Measuring and testing the teeth of living primates could provide a window into the behavior of the earliest human ancestors, based on their fossilized remains. Research funded by the National Science Foundation and led by University of Arkansas anthropologist Michael Plavcan takes us one step closer to understanding the relationship between canine teeth, body size and the lives of primates.
Skull and canine teeth of a patas monkey, Erythrocebus patas.
In an article published in American Journal of Physical Anthropology, Plavcan and colleague Christopher B. Ruff of Johns Hopkins School of Medicine report on an initial examination of the function of the shape of canine teeth in primates. This is the first published comparative analysis of canine strength for primates.
Understanding more about the function of canine teeth can lead to new models for understanding human evolution. Plavcan has been studying primate teeth and skulls for 24 years and spent four years collecting dental data for this analysis.
The researchers compared the size, shape and strength of canine teeth from 144 primates with similar measurements taken from 45 carnivores. They examined the relationship of the size of primates’ canines to body size and the relative strength of the teeth. This comparison could help answer the speculation about the function of male primates’ canine teeth in the competition for females. Are the canines used as weapons or simply for display?
“The reason we wanted to use the carnivores is that we know carnivores use their canines for killing,” Plavcan said. “If primates’ canines are too weak to function as weapons, then they’re all just for show.”
Among anthropoid primates, it is well known that the canine teeth of males are up to four times as long as those of females. The researchers compared the canine teeth of male and female primates.
“If the male’s canines are stronger than the female’s canines that would imply there is sexual selection for strength and that the tooth is actually used as a weapon,” Plavcan said. “Female’s canines are short, and shorter, stubbier objects are harder to break. So, if the long, thin male canines are as strong or stronger than those of the female, that would also suggest they are capable of being used for fighting.”
The results were mixed in an interesting way.
“We found that the primate canines are generally as strong as or stronger than carnivore canines," Plavcan said. “But they are not associated with any sort of estimate of sexual selection.”
Generally the canines of males and females were equally strong. Given that primates have such strong teeth in general, the researchers suggested a couple of possible explanations. It could be that all primate males have strong teeth because of a significant risk to reproductive success for any male who breaks a canine tooth. Or it could be that the strong teeth are due to basic inherited design.
Hominids – the primate family that produced humans – retain body mass sexual dimorphism; that is, males typically have a greater body mass size than females. At the same time, the difference in size in canine teeth between males and females is lost.
“This goes back to the earliest hominids,” Plavcan said. “In fact, one of the few diagnostic characteristics of hominid evolution is reduction in canine size dimorphism while maintaining strong body mass dimorphism.”
For example, gorillas have chunky teeth set in massive bodies. To have canines proportionately as long as other primates, a male gorilla’s canines would have to be 25 centimeters long, and the teeth at the base would then be too wide for his jaw.
“This suggests that there may be an upper limit on canine size in primates simply due to spatial constraints on fitting such teeth in the jaws,” the researchers wrote.

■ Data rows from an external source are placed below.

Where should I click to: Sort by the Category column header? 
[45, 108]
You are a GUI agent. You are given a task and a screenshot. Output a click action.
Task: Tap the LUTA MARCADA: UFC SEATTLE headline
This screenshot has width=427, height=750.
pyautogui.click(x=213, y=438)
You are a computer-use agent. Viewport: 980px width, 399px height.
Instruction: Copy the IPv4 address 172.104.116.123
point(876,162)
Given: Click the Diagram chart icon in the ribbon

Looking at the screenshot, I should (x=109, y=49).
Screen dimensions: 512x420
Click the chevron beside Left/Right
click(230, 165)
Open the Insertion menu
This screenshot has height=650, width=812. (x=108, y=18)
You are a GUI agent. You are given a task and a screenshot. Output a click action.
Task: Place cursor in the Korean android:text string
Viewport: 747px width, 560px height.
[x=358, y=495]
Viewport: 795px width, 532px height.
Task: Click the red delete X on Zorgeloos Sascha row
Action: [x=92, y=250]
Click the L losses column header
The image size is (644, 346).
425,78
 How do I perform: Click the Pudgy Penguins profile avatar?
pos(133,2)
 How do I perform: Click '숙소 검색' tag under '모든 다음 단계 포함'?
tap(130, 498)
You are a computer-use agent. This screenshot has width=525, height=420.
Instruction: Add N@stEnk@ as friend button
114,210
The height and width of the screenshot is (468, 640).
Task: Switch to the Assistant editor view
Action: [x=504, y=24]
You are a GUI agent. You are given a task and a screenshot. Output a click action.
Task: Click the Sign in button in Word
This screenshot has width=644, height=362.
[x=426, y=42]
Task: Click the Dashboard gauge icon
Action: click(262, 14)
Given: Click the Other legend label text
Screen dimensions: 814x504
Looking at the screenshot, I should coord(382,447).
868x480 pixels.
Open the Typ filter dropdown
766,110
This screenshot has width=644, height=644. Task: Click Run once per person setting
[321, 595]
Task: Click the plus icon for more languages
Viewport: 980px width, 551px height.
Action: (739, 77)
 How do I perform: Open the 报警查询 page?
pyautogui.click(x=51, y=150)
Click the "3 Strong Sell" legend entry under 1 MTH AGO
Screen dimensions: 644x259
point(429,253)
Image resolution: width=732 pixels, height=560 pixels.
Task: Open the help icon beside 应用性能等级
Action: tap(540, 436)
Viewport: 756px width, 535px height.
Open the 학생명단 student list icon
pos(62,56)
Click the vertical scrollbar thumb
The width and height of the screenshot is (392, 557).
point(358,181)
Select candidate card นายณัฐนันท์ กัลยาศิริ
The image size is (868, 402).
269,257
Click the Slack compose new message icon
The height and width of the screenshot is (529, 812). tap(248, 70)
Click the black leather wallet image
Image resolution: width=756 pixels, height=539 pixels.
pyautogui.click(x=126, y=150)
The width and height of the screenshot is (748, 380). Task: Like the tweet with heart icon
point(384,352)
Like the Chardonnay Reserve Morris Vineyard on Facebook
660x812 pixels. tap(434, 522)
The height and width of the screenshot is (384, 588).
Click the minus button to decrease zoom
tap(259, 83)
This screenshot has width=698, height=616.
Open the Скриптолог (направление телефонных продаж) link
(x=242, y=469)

The difference in body size between male and female hominids has been the subject of study because it is an obvious and important trait. Yet there are drawbacks to using body size to understand sexual selection. A change in body size can impact many other aspects of life, including metabolism, feeding patterns and vulnerability to predators. Canine teeth, on the other hand, are a far simpler system.
“With canines, we can go in and effectively construct an experiment that allows us to control for all these other variables and look at only one thing,” Plavcan said. “The same phenomenon that works on the canines, we can translate into the body mass and then into behavioral models for the fossil record.”
Plavcan is an associate professor of anthropology in the J. William Fulbright College of Arts and Sciences at the University of Arkansas. He and Ruff are authors of “Canine Size, Shape, and Bending Strength in Primates and Carnivores” in the May issue of American Journal of Physical Anthropology.